======== Text excerpt
Because Dansby’s claim was adjudicated on the merits, our review is governed by 28 U.S.C. § 2254. We must determine what arguments or theories could have supported the state court’s decision, and then ask “whether it is possible fair-minded jurists could disagree that those arguments or theories are inconsistent with the holding in a prior decision of [the Supreme] Court.” Richter, 131 S.Ct. at 786. Batson calls for the trial court to determine whether the defendant has made a prima facie showing that the prosecutor exercised a peremptory challenge based on race. 476 U.S. at 96-97, 106 S.Ct. 1712. If the showing is made, then the burden shifts to the prosecution to present a race-neutral explanation for striking the juror. Id. at 97-98, 106 S.Ct. 1712. The defendant ultimately bears the burden of establishing that the prosecution engaged in purposeful discrimination. Id. at 98,106 S.Ct. 1712.
The state trial court implicitly found that Dansby made a prima facie showing, and called for an explanation by the prosecution. The trial court then found that the reason given by the prosecutor was race-neutral and that it was “sufficient.” We must give a presumption of correctness to the trial court’s finding of no purposeful
*833 discrimination. Smulls v. Roper, 535 F.3d 853, 861-62 (8th Cir.2008)(en banc). On appeal, the state supreme court reasonably could have upheld the trial court’s finding of no purposeful discrimination, given Juror Williamson’s expressed hesitancy about the death penalty. See Strong v. Roper, 737 F.3d 506, 511-12 (8th Cir.2013). Accordingly, we affirm the dismissal of Claim X on the alternative ground that it lacks merit.C.
The remaining claims in the expanded certificate of appealability can be organized into three groups: (1) claims of ineffective assistance of trial counsel, numbered IV, V, and XV, (2) a claim of ineffective assistance of direct appeal counsel, numbered XIX, and (3) claims of error at trial, which the parties call “gateway” claims, numbered VIII, IX, XI, XII, XIII, XIV (insofar as the district court found it defaulted), XVII, XXIV, and XXV.
Martinez and Trevino addressed the first category — claims of ineffective assistance of trial counsel. As to the second and third categories, therefore, we must consider whether the equitable exception to procedural default recognized in those eases should be extended to claims of ineffective assistance of direct appeal counsel and claims of error at trial.
================
======== Information
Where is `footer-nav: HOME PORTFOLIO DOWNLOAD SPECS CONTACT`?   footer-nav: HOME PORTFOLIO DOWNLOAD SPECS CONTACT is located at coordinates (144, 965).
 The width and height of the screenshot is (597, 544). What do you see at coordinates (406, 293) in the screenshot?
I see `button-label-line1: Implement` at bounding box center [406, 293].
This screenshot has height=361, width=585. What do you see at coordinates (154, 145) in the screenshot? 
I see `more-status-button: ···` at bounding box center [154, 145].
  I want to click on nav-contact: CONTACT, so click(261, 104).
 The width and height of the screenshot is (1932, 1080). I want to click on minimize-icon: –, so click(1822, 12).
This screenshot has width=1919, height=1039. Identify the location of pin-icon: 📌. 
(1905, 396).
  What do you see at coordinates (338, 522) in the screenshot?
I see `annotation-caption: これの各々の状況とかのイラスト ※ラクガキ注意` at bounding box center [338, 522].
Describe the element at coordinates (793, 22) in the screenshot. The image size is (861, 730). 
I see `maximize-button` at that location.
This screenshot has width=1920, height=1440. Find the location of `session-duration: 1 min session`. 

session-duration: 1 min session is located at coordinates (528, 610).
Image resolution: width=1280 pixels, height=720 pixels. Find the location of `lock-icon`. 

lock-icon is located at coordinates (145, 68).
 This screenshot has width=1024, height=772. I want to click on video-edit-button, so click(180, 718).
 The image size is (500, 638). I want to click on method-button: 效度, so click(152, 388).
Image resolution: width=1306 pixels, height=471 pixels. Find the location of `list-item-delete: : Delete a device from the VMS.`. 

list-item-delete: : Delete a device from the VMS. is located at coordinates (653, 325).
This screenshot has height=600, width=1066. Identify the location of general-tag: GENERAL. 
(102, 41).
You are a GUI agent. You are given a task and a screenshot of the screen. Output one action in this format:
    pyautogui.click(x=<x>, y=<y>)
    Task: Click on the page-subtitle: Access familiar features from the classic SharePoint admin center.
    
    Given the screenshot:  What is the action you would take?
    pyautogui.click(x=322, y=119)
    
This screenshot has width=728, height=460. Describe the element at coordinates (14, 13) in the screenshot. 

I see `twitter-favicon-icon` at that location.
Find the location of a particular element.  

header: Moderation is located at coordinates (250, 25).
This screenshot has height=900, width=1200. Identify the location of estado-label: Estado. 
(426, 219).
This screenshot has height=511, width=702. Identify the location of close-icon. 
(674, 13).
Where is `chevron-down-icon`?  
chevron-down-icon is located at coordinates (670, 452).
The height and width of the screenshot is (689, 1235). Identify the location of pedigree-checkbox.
================
• _Exercise brief_:
In the court opinion excerpt, why could the state supreme court reasonably have upheld the trial court's finding of no purposeful discrimination? Answer in one to three sentences.

• _Solution to this exercise_:
The state supreme court reasonably could have upheld that finding because Juror Williamson had expressed hesitancy about the death penalty. The trial court's finding of no purposeful discrimination also has to be given a presumption of correctness.